ROBÔS NO INTERIOR PROFUNDO – O cineasta Guilherme Xavier Ribeiro participa do Festival de Vitória ao lado de seu co-roteirista e ator Daniel Rone. Eles representam a Cooperativa Oeste de Cinema, baseada em Assis, interior paulista. O curta-metragem, que conquistou o Prêmio da Crítica na Mostra de Cinema de São Miguel do Gostoso e foi selecionado para diversos festivais, conta história das mais curiosas. Na preferia de uma grande (e bolsonarista) cidade do interiorzão paulista, um rapaz de nome Luquinha (Gustavo Rodrigues) tenta recuperar sua égua de estimação (embora fujona). Ele passa a contar com a ajuda de jovens motoqueiros, que vivem do crime em meio ao barulho ensurdecedor da zona urbana do município. Na sequência mais comentada do filme – aquela em que a égua será localizada em avenida movimentadíssima, no meio do trânsito alucinado pelo consumismo natalino – um carrão dos donos do agronegócio aparecerá para “duelar” com os amigos do equino. No único momento não-realista da narrativa perceberemos que (olha o spoiler!) a potente máquina em movimento não conta com condutor. No debate do filme, Guilherme explicou sua metáfora de tons fantásticos: “quando filmamos, as forças conservadoras do interior dominavam o espaço público interiorano. E demonstravam com prepotência esse poder, exibindo-o em carreatas, passeatas e motociatas”. O diretor e sua equipe resolveram, então, colocá-las (as forças dos poderosos) como ausência intencional. “Nosso interesse” – arrematou Guilherme – “era dar espaço a quem não o detinha”. No caso, os moradores da periferia que vivem entre a vida rural (representada pela égua) e urbana (com seus carrões, motos e avenidas congestionadas)”.

DIÁRIO DE UMA BUSCA – Em 2010, a cineasta Flávia Castro realizou documentário de imensas qualidade e coragem – “Diário de Uma Busca”. Treze anos depois, a jovem carioca Júlia Menna Barreto mostra, no Festival de Vitória, o curta “E Nada Mais Disse”. O material de trabalho de Flávia resgatou a memória do pai, militante político anti ditadura militar, que deambulou por diversos países em seu exílio político. Até ser morto em condições obscuras, numa casa em Porto Alegre. A história de Júlia guarda semelhanças com a de Flávia.

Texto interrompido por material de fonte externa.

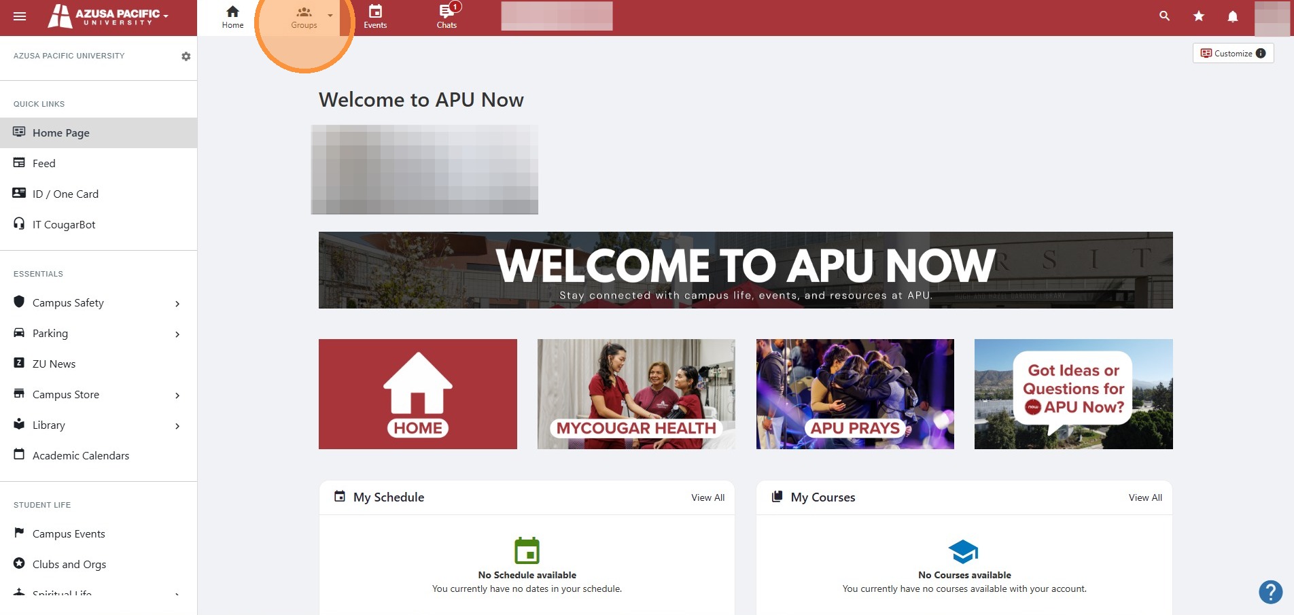The width and height of the screenshot is (1294, 615).
Task: Click the Home icon in top navigation
Action: point(232,17)
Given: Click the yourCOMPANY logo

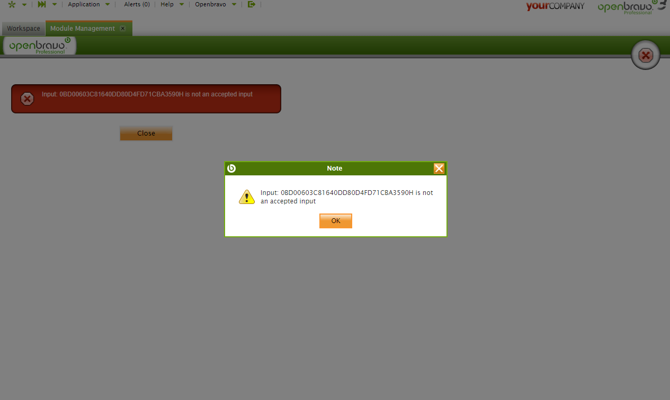Looking at the screenshot, I should 555,6.
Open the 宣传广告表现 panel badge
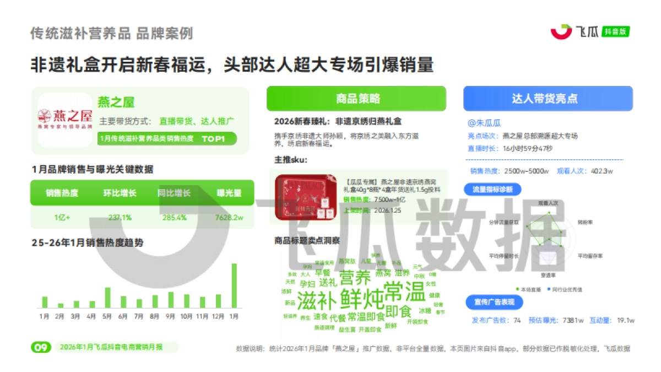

Mas o tom épico de “Diário de uma Busca” contrasta com o tom intimista (e gráfico) de “E Nada Mais Disse”. Júlia busca vestígios da trágica história paterna em anotações do inquérito judicial que investigou a morte dele, iluminador de teatro (do grupo Nós do Morro, do Vidigal). O pai de Júlia foi encontrado morto com profundo corte no pescoço, feito por estilete. Seu celular e outros pertences estavam a seu lado. A Polícia colou ao fúnebre acontecimento a palavra “suicídio”. A filha, agora cineasta, tinha 17 anos quando tudo aconteceu e iniciava sua trajetória na universidade. E constatou que houve, durante o inquérito, perícia dissonante. Sendo destro, o “suicida” não poderia ter feito o corte tal qual ele se apresentava. Passados 12 anos, Júlia revisitou os autos policiais e não mediu esforços para reunir as poucas imagens do pai. Em algumas delas, registradas em cores – num filme dominado pelo contraste entre o preto e o branco e com muitos black-out – vemos pai e filha em alegres momentos. Ela era, então, uma criança.